> _Requirement_
What is needed is an exact copy of every entry, without the pictures.

[Pixel coordinate grounding data]
--- --- ---
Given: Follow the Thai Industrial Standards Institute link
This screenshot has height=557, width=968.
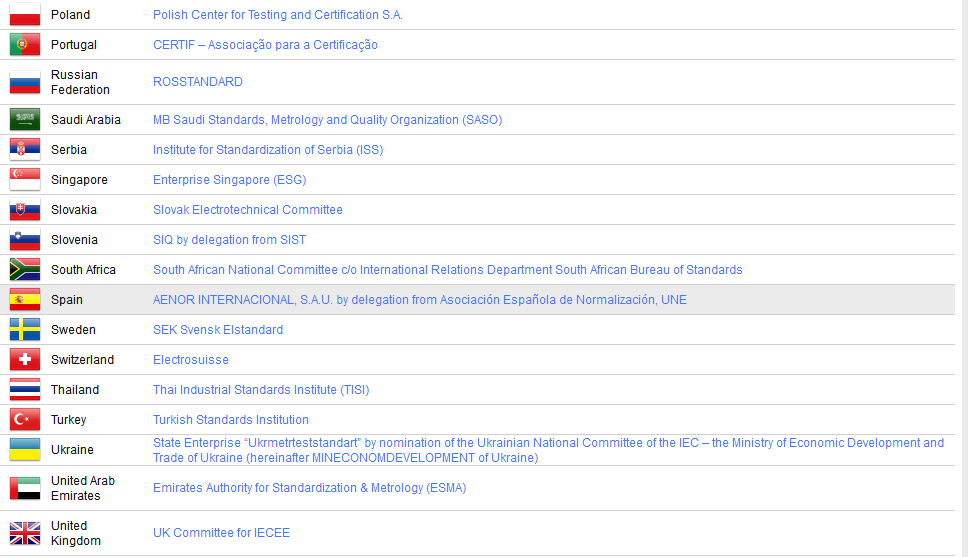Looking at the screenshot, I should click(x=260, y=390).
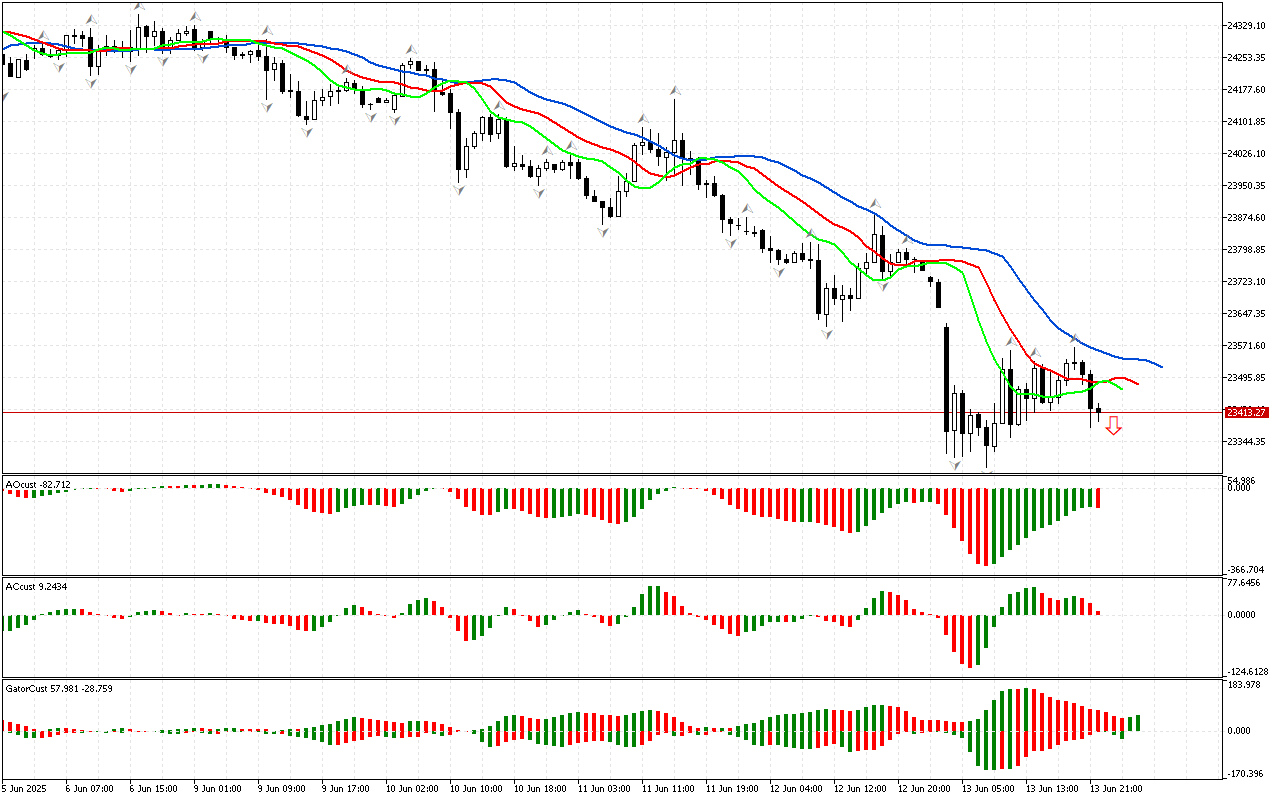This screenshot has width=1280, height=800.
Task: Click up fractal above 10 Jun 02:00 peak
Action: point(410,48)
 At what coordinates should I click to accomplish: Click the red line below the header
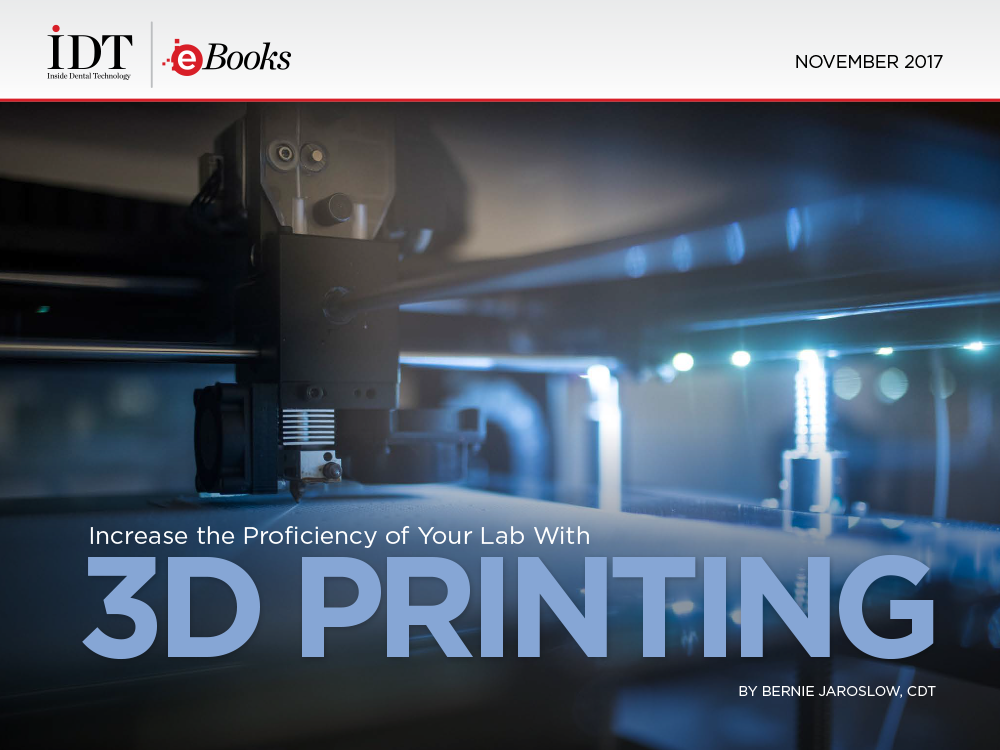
--- --- ---
> _Response to this task_
Given: Follow the Thai Industrial Standards Institute link
This screenshot has height=557, width=968.
Looking at the screenshot, I should click(x=260, y=390).
This screenshot has width=1280, height=800.
Task: Click up fractal above 10 Jun 02:00 peak
Action: point(410,48)
 At what coordinates should I click to accomplish: Click the red line below the header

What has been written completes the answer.